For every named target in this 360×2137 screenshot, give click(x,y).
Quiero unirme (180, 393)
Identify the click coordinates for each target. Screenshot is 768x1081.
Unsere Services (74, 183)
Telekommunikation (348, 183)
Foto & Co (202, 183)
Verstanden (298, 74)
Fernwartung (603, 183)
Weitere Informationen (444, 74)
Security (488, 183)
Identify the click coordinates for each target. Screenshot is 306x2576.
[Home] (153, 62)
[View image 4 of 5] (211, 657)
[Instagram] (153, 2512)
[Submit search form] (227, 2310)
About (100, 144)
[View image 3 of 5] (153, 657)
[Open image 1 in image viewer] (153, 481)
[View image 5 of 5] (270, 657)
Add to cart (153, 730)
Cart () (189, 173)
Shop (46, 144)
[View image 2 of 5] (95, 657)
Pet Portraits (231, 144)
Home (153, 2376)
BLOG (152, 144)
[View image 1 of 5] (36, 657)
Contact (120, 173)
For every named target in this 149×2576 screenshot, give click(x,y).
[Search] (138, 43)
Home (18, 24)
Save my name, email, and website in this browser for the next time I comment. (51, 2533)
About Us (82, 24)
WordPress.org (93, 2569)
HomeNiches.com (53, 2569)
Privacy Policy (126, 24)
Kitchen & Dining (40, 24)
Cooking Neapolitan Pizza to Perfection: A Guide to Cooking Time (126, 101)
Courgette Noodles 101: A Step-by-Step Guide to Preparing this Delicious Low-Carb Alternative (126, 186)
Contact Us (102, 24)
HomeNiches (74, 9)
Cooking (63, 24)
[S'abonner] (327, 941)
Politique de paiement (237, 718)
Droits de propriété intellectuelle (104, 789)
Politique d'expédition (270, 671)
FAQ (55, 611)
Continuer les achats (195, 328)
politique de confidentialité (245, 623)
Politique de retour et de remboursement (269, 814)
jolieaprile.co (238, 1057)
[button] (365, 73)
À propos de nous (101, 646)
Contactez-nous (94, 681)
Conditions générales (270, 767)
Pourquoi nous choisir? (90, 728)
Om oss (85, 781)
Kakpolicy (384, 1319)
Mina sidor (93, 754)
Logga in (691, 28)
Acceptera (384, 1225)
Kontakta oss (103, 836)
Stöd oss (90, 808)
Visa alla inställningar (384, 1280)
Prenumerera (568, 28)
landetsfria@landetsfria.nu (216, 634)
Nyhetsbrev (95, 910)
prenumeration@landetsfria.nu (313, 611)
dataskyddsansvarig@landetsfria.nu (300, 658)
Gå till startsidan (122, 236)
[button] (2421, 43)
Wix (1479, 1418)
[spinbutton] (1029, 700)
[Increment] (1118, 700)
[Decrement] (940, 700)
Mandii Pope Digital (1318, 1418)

PROBLEM REQUIREMENTS.
Exactly reproduce every line of the records.

WRITTEN ANSWER.
For every named target in this 360×2137 screenshot, give click(x,y).
Quiero unirme (180, 393)
Identify the click coordinates for each target. Screenshot is 768x1081.
Unsere Services (74, 183)
Telekommunikation (348, 183)
Foto & Co (202, 183)
Verstanden (298, 74)
Fernwartung (603, 183)
Weitere Informationen (444, 74)
Security (488, 183)
Identify the click coordinates for each target. Screenshot is 306x2576.
[Home] (153, 62)
[View image 4 of 5] (211, 657)
[Instagram] (153, 2512)
[Submit search form] (227, 2310)
About (100, 144)
[View image 3 of 5] (153, 657)
[Open image 1 in image viewer] (153, 481)
[View image 5 of 5] (270, 657)
Add to cart (153, 730)
Cart () (189, 173)
Shop (46, 144)
[View image 2 of 5] (95, 657)
Pet Portraits (231, 144)
Home (153, 2376)
BLOG (152, 144)
[View image 1 of 5] (36, 657)
Contact (120, 173)
For every named target in this 149×2576 screenshot, give click(x,y).
[Search] (138, 43)
Home (18, 24)
Save my name, email, and website in this browser for the next time I comment. (51, 2533)
About Us (82, 24)
WordPress.org (93, 2569)
HomeNiches.com (53, 2569)
Privacy Policy (126, 24)
Kitchen & Dining (40, 24)
Cooking Neapolitan Pizza to Perfection: A Guide to Cooking Time (126, 101)
Courgette Noodles 101: A Step-by-Step Guide to Preparing this Delicious Low-Carb Alternative (126, 186)
Contact Us (102, 24)
HomeNiches (74, 9)
Cooking (63, 24)
[S'abonner] (327, 941)
Politique de paiement (237, 718)
Droits de propriété intellectuelle (104, 789)
Politique d'expédition (270, 671)
FAQ (55, 611)
Continuer les achats (195, 328)
politique de confidentialité (245, 623)
Politique de retour et de remboursement (269, 814)
jolieaprile.co (238, 1057)
[button] (365, 73)
À propos de nous (101, 646)
Contactez-nous (94, 681)
Conditions générales (270, 767)
Pourquoi nous choisir? (90, 728)
Om oss (85, 781)
Kakpolicy (384, 1319)
Mina sidor (93, 754)
Logga in (691, 28)
Acceptera (384, 1225)
Kontakta oss (103, 836)
Stöd oss (90, 808)
Visa alla inställningar (384, 1280)
Prenumerera (568, 28)
landetsfria@landetsfria.nu (216, 634)
Nyhetsbrev (95, 910)
prenumeration@landetsfria.nu (313, 611)
dataskyddsansvarig@landetsfria.nu (300, 658)
Gå till startsidan (122, 236)
[button] (2421, 43)
Wix (1479, 1418)
[spinbutton] (1029, 700)
[Increment] (1118, 700)
[Decrement] (940, 700)
Mandii Pope Digital (1318, 1418)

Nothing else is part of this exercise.